From the line that contains "Task: Click the" down to the final line below, please repeat each line exactly and nothing more, with no pictures.

[Opening Data section section]

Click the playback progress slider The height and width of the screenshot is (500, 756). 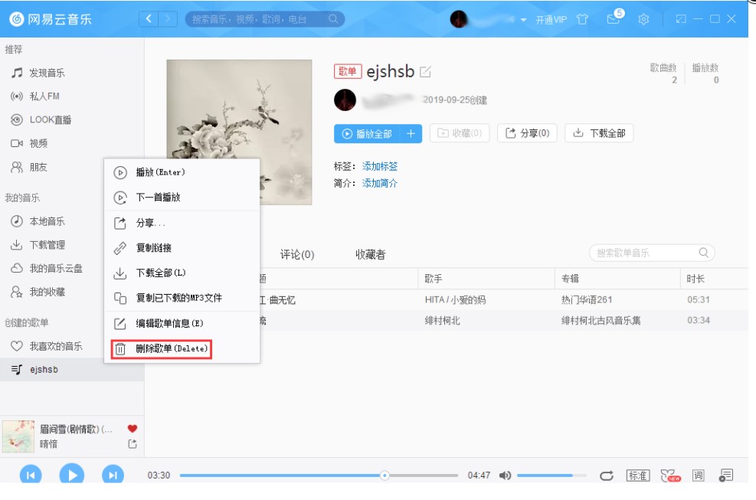click(385, 475)
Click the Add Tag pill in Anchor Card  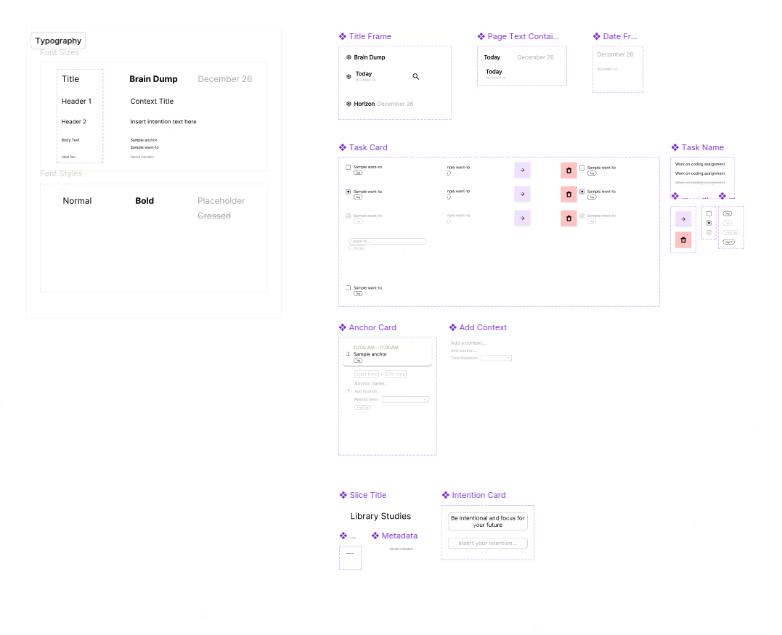362,408
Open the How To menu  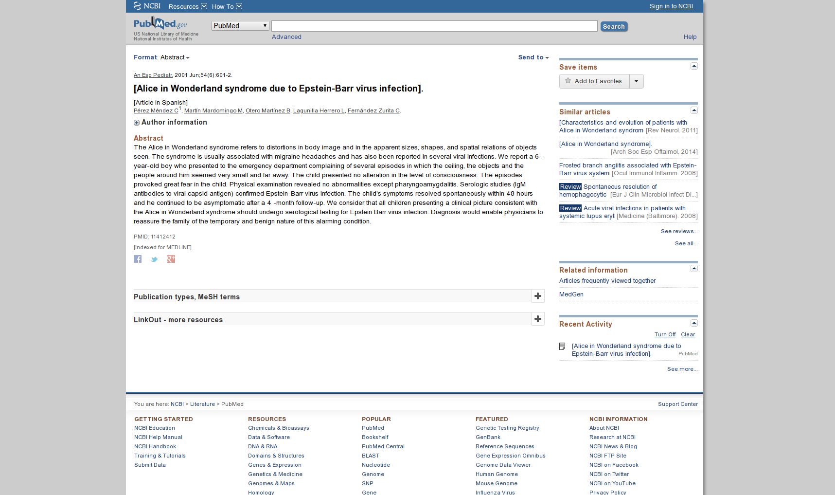tap(227, 6)
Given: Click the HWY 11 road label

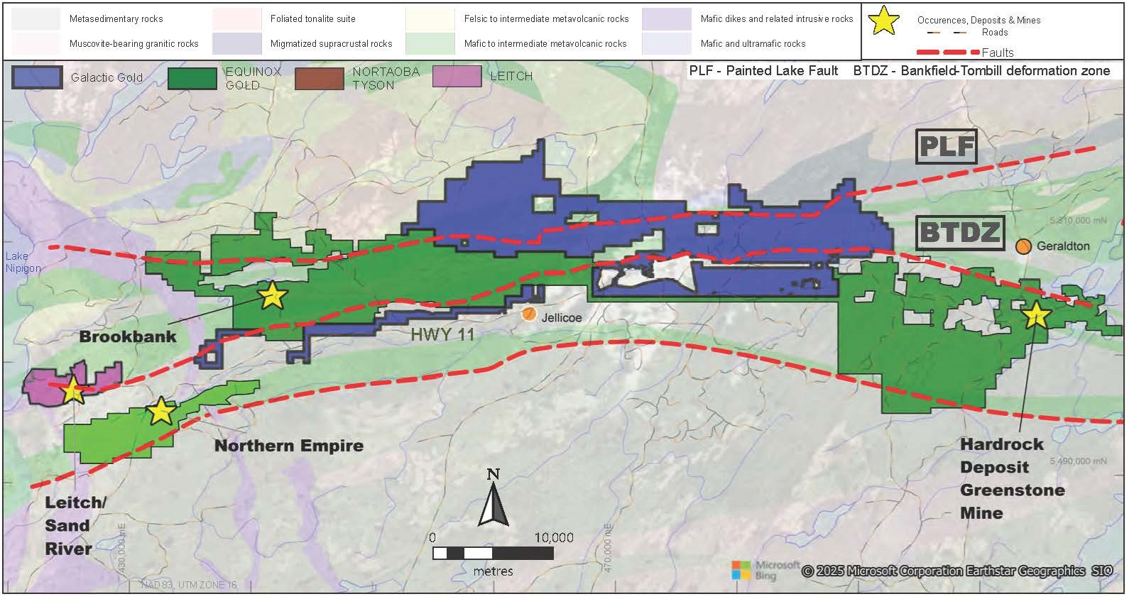Looking at the screenshot, I should [x=442, y=334].
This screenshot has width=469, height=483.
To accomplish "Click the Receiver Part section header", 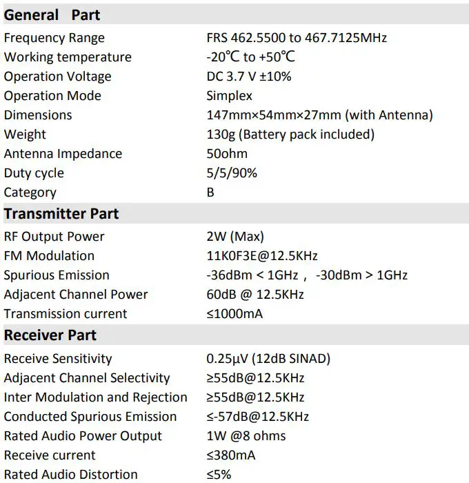I will [x=50, y=335].

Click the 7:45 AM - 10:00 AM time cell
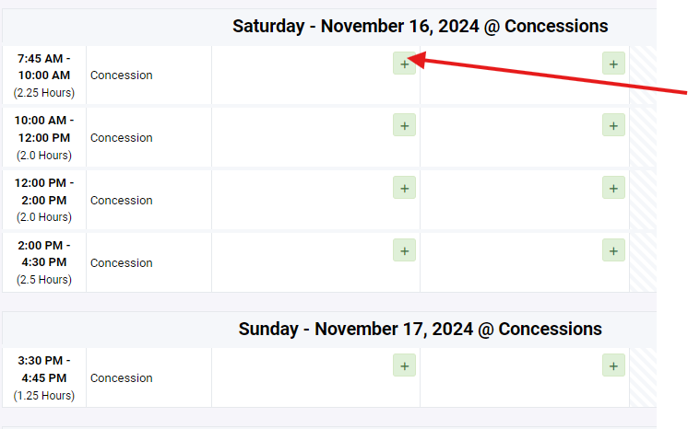point(44,75)
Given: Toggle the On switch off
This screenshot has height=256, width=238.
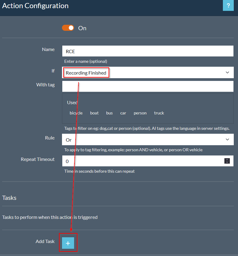Looking at the screenshot, I should tap(68, 28).
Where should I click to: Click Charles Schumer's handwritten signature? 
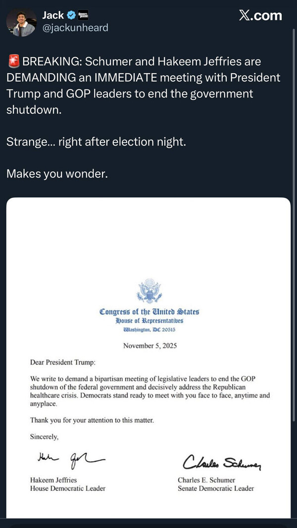point(222,463)
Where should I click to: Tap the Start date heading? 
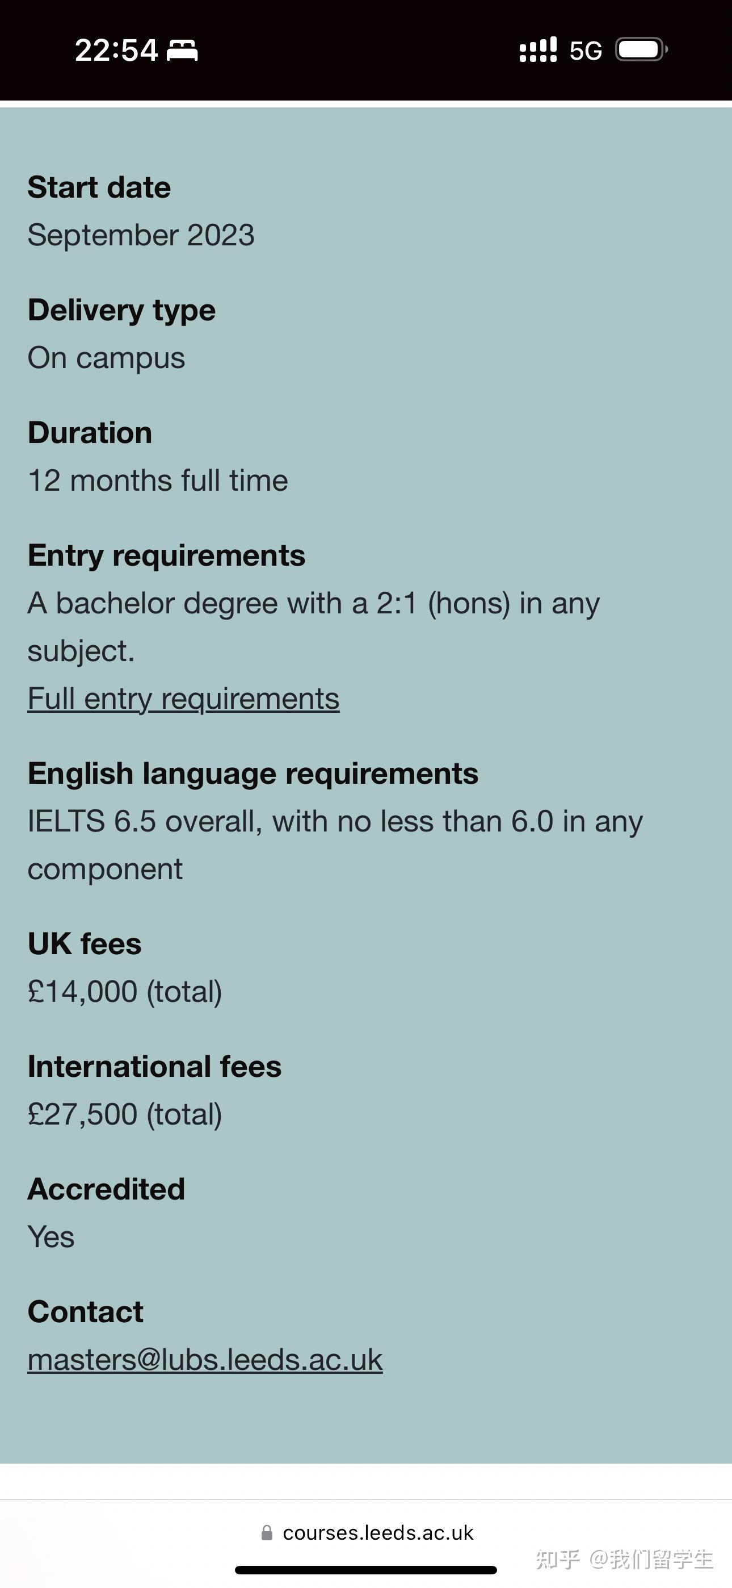click(x=99, y=187)
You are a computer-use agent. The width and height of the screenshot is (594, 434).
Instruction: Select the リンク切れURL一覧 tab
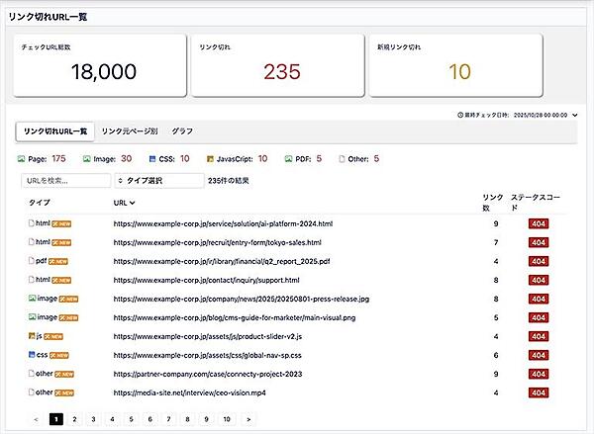[55, 131]

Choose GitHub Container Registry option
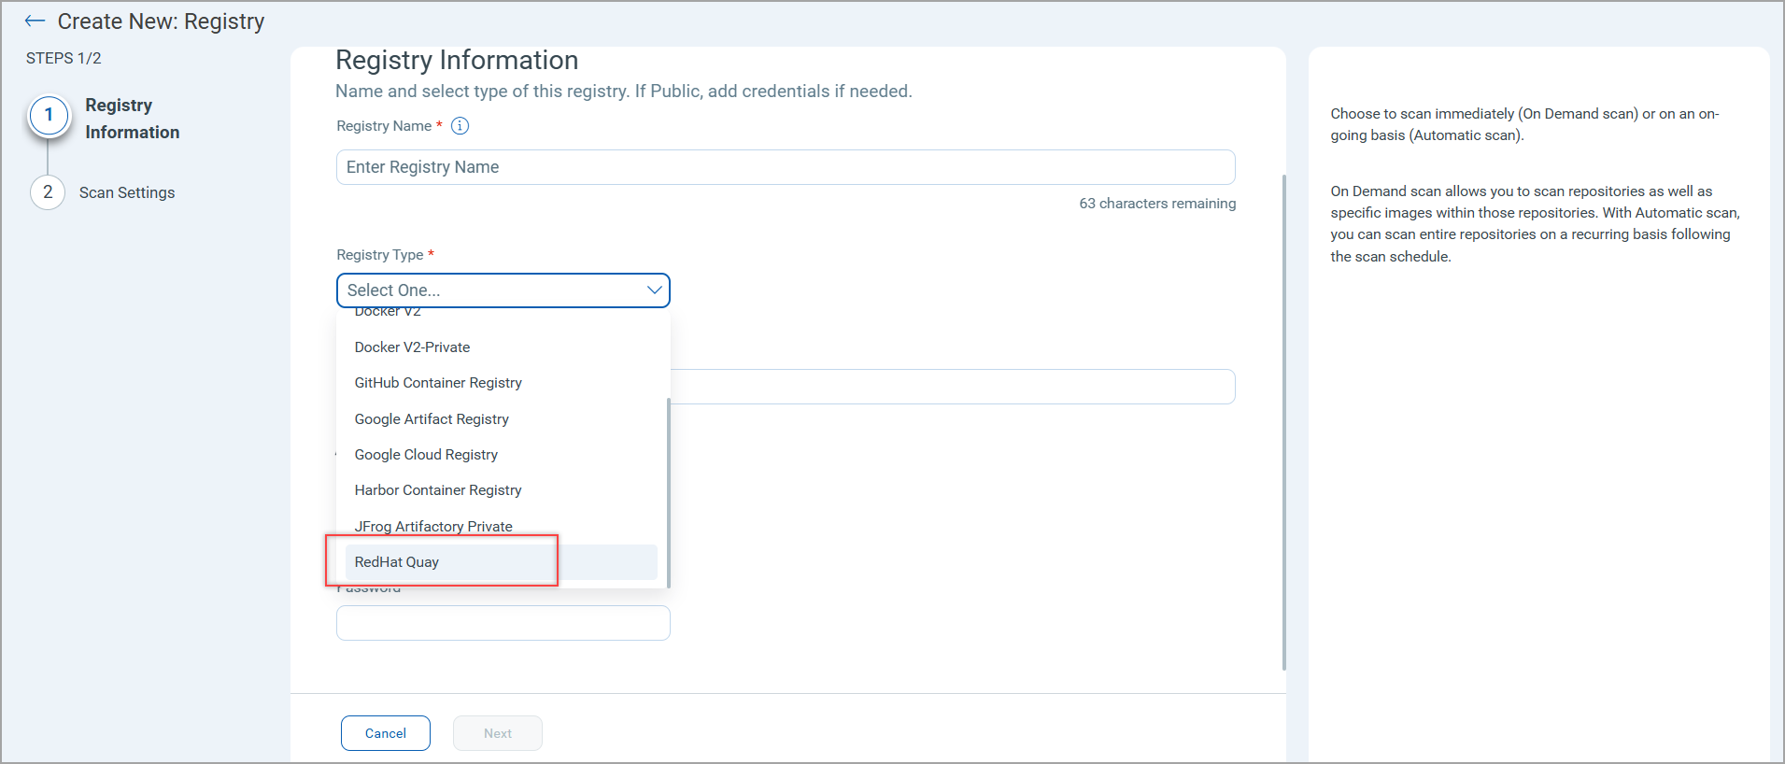click(x=437, y=382)
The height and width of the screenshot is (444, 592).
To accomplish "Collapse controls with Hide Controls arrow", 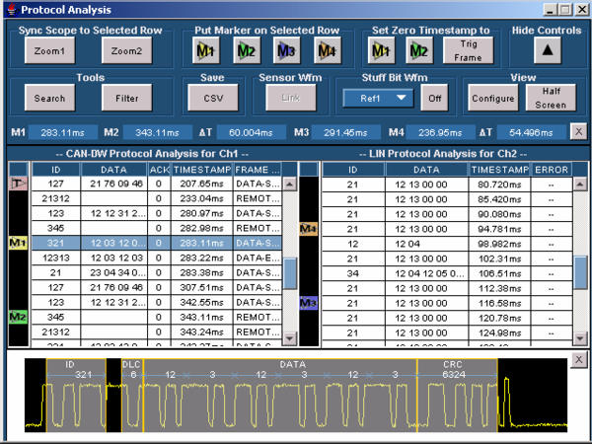I will (x=547, y=50).
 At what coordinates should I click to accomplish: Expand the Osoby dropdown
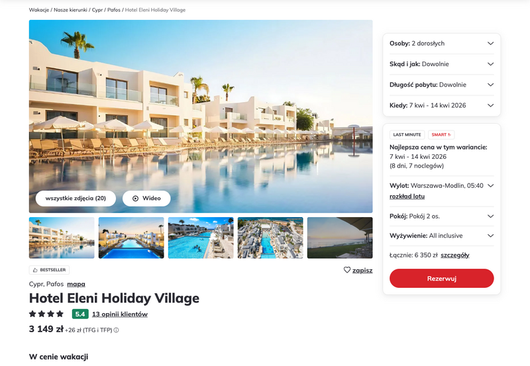[441, 44]
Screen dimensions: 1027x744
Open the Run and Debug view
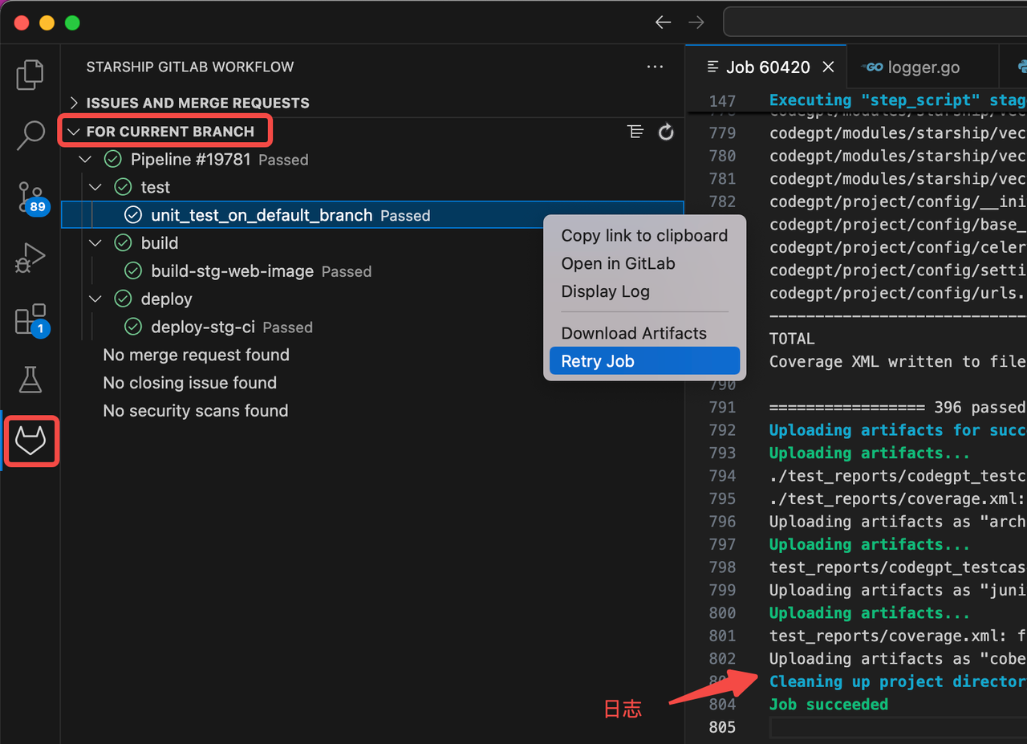(30, 258)
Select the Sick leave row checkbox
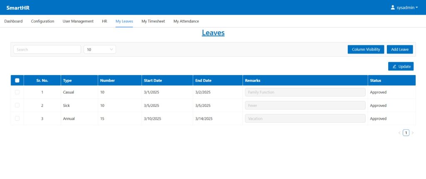426x179 pixels. 17,106
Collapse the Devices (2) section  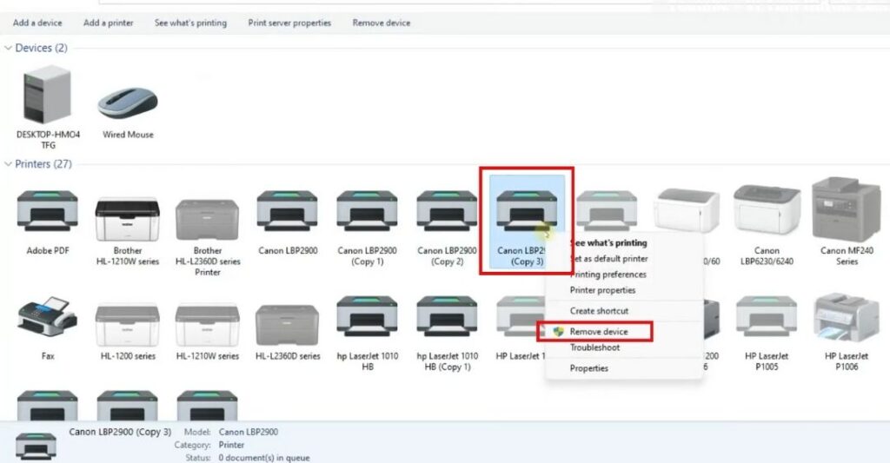[8, 48]
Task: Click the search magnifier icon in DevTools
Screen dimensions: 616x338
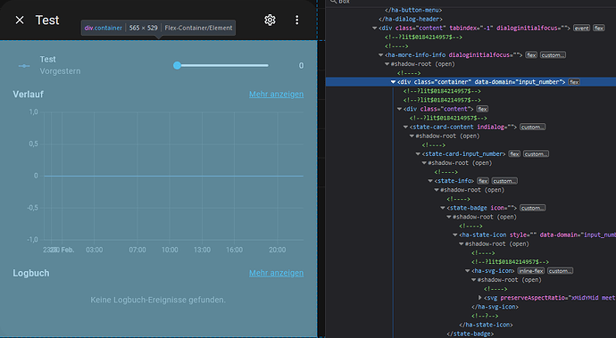Action: point(333,2)
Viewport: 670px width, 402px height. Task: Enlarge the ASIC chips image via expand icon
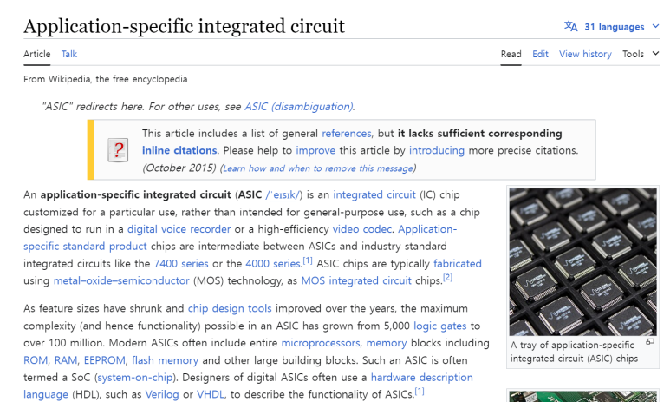[650, 341]
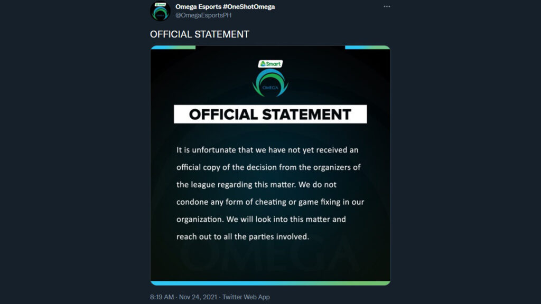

[Closing Data section section]

== Response area ==
Task: Click the search magnifier icon in DevTools
Screen dimensions: 616x338
Action: point(333,2)
Viewport: 670px width, 402px height. Task: Enlarge the ASIC chips image via expand icon
[650, 341]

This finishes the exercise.